- **Exercise**
With the line containing "Why So Cheap (32, 47)" as the start and the line containing "Noticias (463, 29)" as the end, transcribe that span of the entries below exactly, including both.

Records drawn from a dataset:
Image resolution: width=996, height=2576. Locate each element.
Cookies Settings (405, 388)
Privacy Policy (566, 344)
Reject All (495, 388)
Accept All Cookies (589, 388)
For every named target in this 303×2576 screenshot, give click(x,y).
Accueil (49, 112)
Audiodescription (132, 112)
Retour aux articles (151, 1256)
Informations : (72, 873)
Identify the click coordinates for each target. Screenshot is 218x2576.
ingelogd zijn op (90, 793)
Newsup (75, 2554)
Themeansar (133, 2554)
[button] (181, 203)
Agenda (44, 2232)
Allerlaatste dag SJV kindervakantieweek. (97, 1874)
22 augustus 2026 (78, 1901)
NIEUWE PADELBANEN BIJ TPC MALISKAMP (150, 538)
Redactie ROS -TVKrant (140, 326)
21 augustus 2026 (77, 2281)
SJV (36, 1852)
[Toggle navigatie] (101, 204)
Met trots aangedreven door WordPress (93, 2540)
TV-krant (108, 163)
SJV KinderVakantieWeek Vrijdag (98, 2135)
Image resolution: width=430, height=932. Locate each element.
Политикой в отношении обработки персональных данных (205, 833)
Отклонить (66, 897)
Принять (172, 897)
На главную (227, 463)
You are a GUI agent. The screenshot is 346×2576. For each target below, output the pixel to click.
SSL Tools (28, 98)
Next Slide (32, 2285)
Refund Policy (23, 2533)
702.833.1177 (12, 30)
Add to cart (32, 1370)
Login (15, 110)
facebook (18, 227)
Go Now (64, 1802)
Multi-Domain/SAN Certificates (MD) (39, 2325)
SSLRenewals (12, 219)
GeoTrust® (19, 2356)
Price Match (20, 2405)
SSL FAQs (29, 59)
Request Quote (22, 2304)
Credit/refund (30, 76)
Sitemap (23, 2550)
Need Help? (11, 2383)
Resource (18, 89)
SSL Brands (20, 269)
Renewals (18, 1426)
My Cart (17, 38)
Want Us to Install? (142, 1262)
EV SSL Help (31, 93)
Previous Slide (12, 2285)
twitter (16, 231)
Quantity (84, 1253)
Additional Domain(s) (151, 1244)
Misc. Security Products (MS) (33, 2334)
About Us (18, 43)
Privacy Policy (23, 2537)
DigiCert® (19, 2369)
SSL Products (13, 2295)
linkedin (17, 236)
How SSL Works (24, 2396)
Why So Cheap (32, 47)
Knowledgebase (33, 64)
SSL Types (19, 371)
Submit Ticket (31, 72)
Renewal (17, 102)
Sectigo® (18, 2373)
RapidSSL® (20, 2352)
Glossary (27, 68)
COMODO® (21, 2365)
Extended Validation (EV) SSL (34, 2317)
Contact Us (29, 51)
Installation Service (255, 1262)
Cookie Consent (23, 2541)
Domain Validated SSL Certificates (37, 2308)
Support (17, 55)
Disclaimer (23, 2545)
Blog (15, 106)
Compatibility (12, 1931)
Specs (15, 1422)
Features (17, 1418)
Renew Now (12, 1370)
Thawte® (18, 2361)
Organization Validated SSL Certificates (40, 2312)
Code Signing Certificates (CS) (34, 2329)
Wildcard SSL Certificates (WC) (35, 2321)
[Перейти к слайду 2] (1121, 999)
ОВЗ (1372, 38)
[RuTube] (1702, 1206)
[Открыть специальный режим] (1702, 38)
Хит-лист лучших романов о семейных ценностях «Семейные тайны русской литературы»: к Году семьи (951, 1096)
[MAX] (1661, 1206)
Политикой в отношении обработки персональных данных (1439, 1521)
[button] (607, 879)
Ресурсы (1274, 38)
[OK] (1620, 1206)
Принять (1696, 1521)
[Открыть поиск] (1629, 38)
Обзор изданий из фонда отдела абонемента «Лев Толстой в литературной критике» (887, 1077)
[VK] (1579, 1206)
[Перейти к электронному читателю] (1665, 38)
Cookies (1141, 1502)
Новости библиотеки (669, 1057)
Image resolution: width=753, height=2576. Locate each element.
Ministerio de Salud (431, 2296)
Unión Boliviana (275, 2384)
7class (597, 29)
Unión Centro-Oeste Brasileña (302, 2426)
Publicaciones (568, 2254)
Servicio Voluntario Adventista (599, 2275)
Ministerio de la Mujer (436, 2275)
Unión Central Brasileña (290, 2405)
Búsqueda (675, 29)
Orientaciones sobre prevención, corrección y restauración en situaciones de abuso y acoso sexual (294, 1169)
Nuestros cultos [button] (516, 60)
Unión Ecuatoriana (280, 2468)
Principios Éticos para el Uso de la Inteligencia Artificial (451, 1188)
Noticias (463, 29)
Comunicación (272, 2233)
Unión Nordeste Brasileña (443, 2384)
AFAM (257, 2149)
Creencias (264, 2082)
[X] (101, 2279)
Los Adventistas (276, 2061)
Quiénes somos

- **Finished task**
Why So Cheap (32, 47)
Knowledgebase (33, 64)
SSL Types (19, 371)
Submit Ticket (31, 72)
Renewal (17, 102)
Sectigo® (18, 2373)
RapidSSL® (20, 2352)
Glossary (27, 68)
COMODO® (21, 2365)
Extended Validation (EV) SSL (34, 2317)
Contact Us (29, 51)
Installation Service (255, 1262)
Cookie Consent (23, 2541)
Domain Validated SSL Certificates (37, 2308)
Support (17, 55)
Disclaimer (23, 2545)
Blog (15, 106)
Compatibility (12, 1931)
Specs (15, 1422)
Features (17, 1418)
Renew Now (12, 1370)
Thawte® (18, 2361)
Organization Validated SSL Certificates (40, 2312)
Code Signing Certificates (CS) (34, 2329)
Wildcard SSL Certificates (WC) (35, 2321)
[Перейти к слайду 2] (1121, 999)
ОВЗ (1372, 38)
[RuTube] (1702, 1206)
[Открыть специальный режим] (1702, 38)
Хит-лист лучших романов о семейных ценностях «Семейные тайны русской литературы»: к Году семьи (951, 1096)
[MAX] (1661, 1206)
Политикой в отношении обработки персональных данных (1439, 1521)
[button] (607, 879)
Ресурсы (1274, 38)
[OK] (1620, 1206)
Принять (1696, 1521)
[Открыть поиск] (1629, 38)
Обзор изданий из фонда отдела абонемента «Лев Толстой в литературной критике» (887, 1077)
[VK] (1579, 1206)
[Перейти к электронному читателю] (1665, 38)
Cookies (1141, 1502)
Новости библиотеки (669, 1057)
Image resolution: width=753, height=2576. Locate each element.
Ministerio de Salud (431, 2296)
Unión Boliviana (275, 2384)
7class (597, 29)
Unión Centro-Oeste Brasileña (302, 2426)
Publicaciones (568, 2254)
Servicio Voluntario Adventista (599, 2275)
Ministerio de la Mujer (436, 2275)
Unión Central Brasileña (290, 2405)
Búsqueda (675, 29)
Orientaciones sobre prevención, corrección y restauración en situaciones de abuso y acoso sexual (294, 1169)
Nuestros cultos [button] (516, 60)
Unión Ecuatoriana (280, 2468)
Principios Éticos para el Uso de la Inteligencia Artificial (451, 1188)
Noticias (463, 29)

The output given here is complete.